In the listing lines starting at "Given: Toggle Horizontal Grids on the chart" and ending at "Where should I", change "Horizontal" to "Vertical" and leave everything else as it is. Give back only those lines, without the pictures.

Material supplied:
···

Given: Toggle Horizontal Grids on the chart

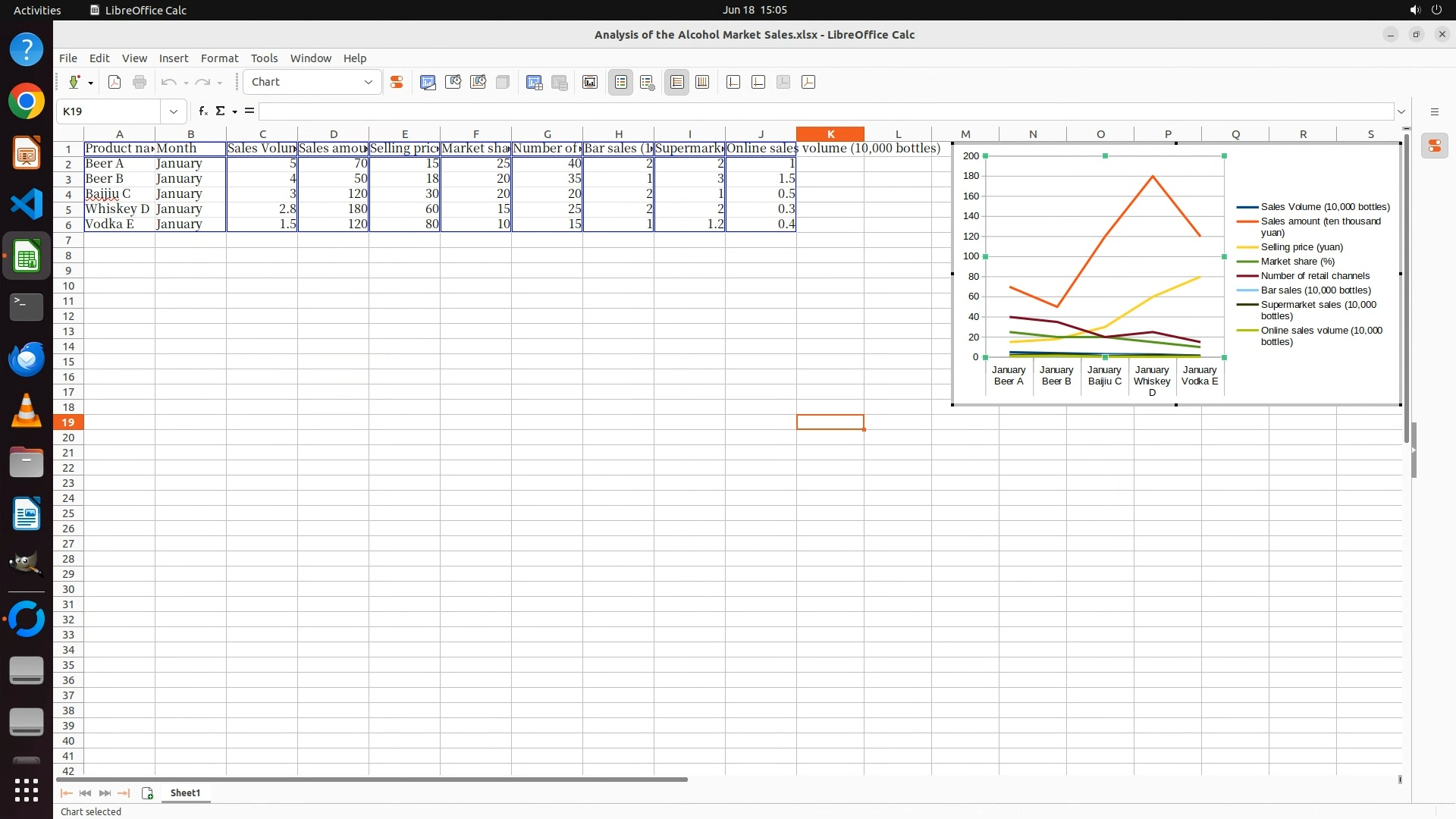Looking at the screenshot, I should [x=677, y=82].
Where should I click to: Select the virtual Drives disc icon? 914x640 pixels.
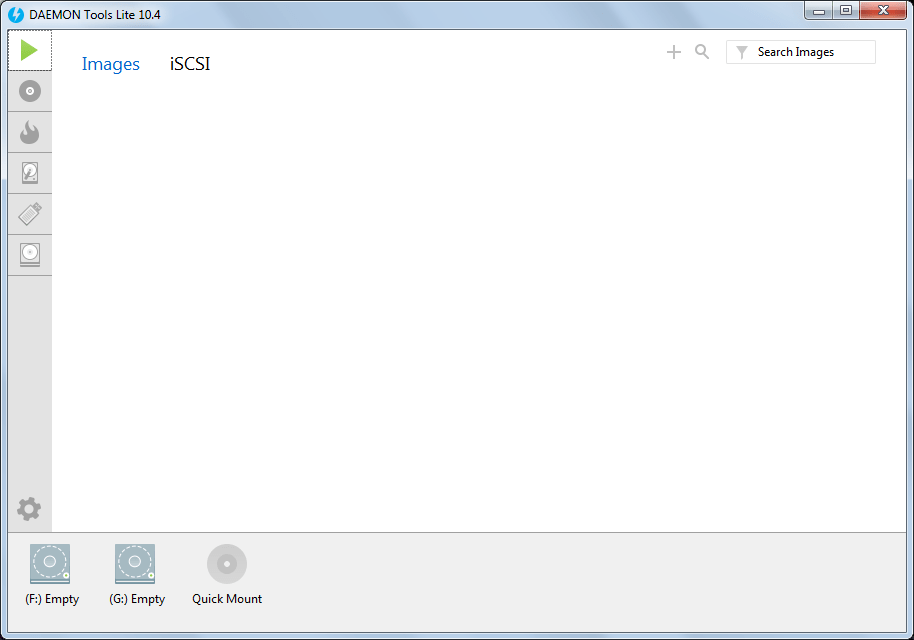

···

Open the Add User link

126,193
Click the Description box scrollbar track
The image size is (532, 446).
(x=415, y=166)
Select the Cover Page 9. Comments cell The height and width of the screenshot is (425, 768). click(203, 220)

···

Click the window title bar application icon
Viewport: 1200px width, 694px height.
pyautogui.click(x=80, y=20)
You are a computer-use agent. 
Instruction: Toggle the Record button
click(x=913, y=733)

···

Response for this exercise:
Given: Toggle Vertical Grids on the chart

Looking at the screenshot, I should [x=677, y=82].
Where should I click to: Select the virtual Drives disc icon? 914x640 pixels.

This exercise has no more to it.